The input below:
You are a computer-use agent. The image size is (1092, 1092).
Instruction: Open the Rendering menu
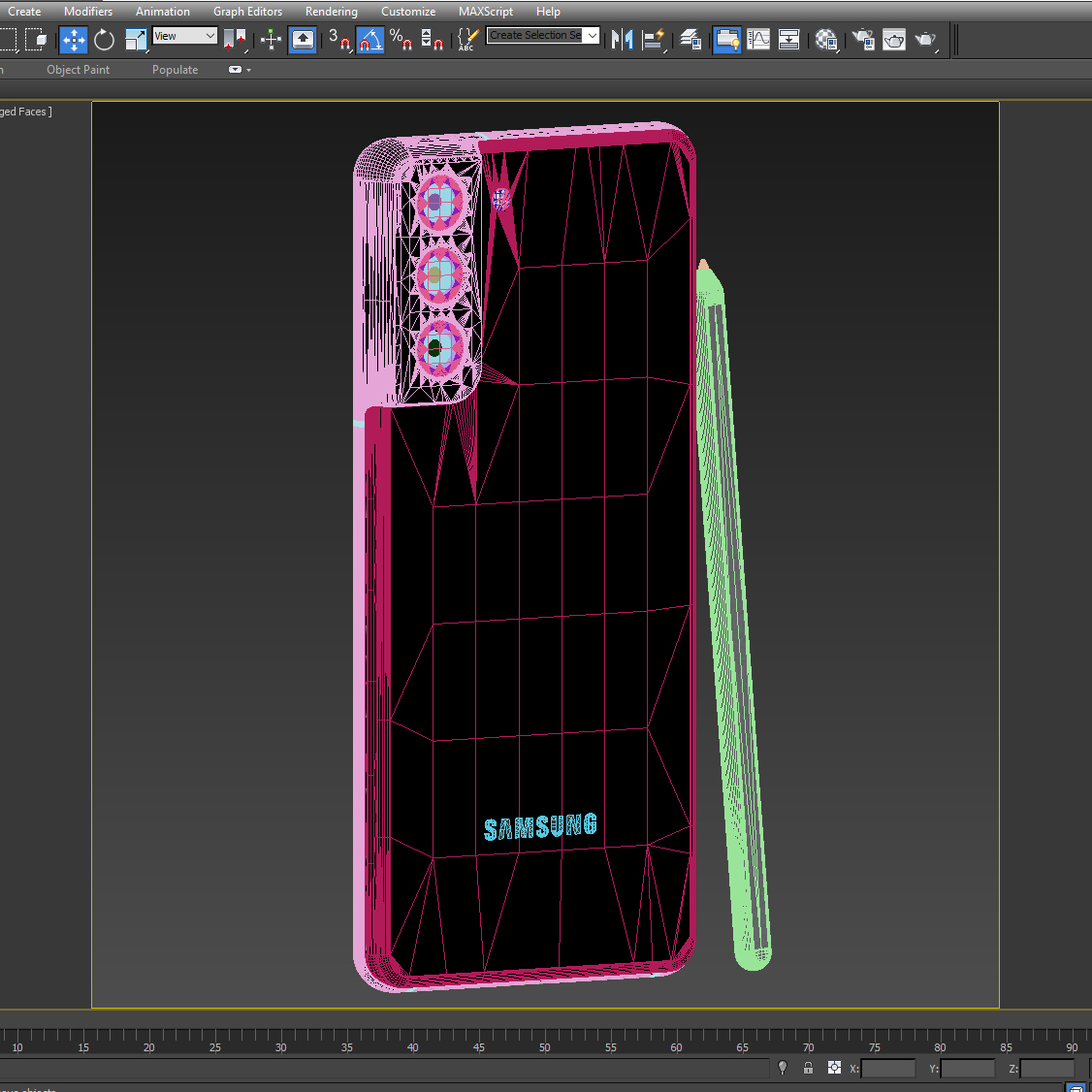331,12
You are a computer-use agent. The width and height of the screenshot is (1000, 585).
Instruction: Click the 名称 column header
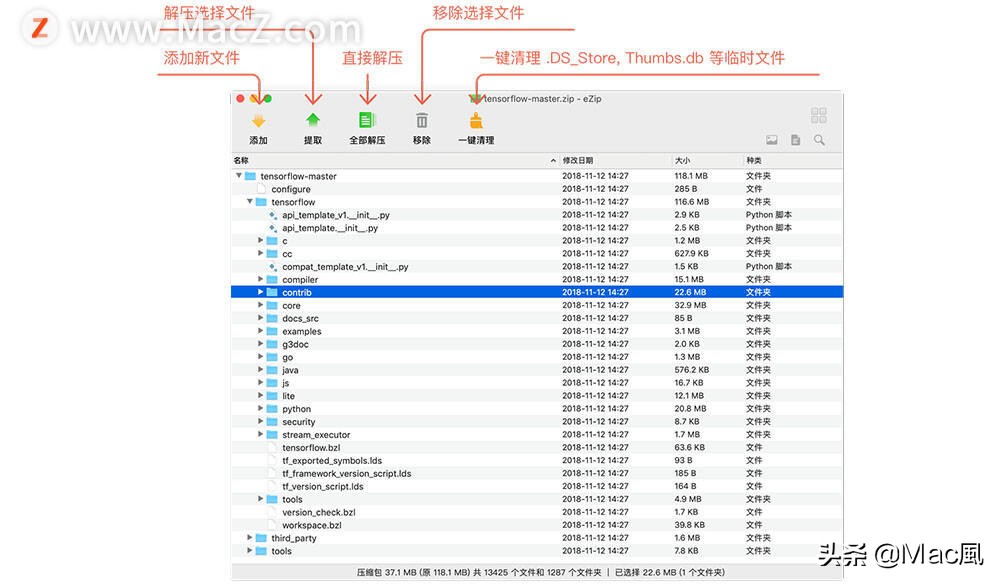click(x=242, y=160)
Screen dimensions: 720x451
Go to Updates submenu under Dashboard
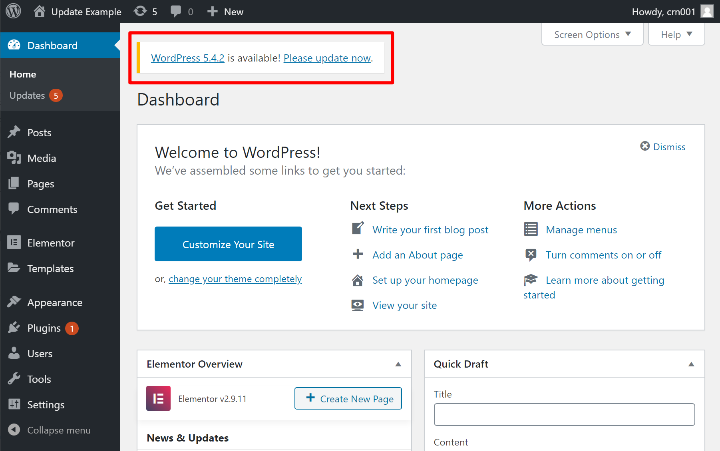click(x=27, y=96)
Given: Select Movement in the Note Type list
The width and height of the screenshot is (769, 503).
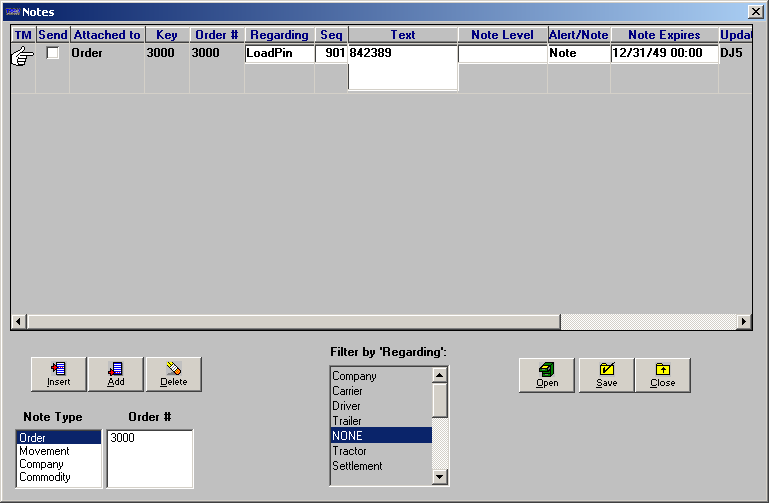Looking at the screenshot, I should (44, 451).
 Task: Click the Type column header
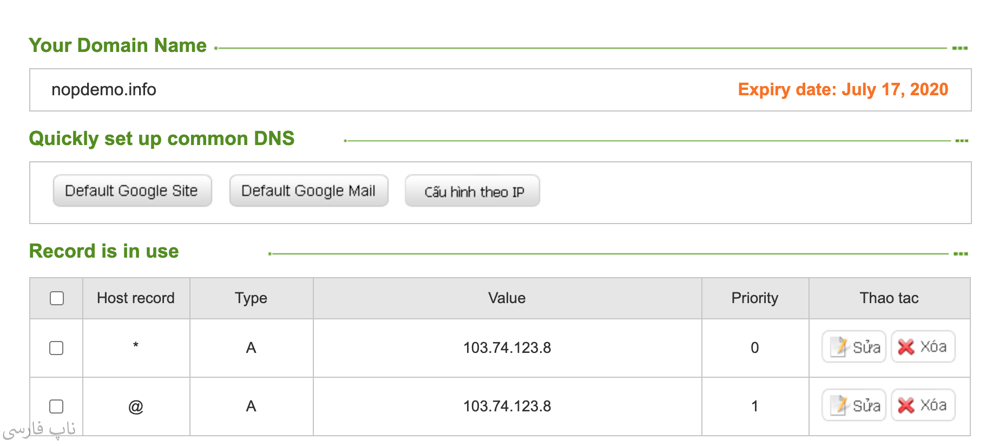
End of The input.
Lines holding "computer" in the material above are to be reported.

_Written solution:_
You are a computer-use agent. The image size is (1092, 1092).
You are a computer-use agent. The width and height of the screenshot is (1000, 585).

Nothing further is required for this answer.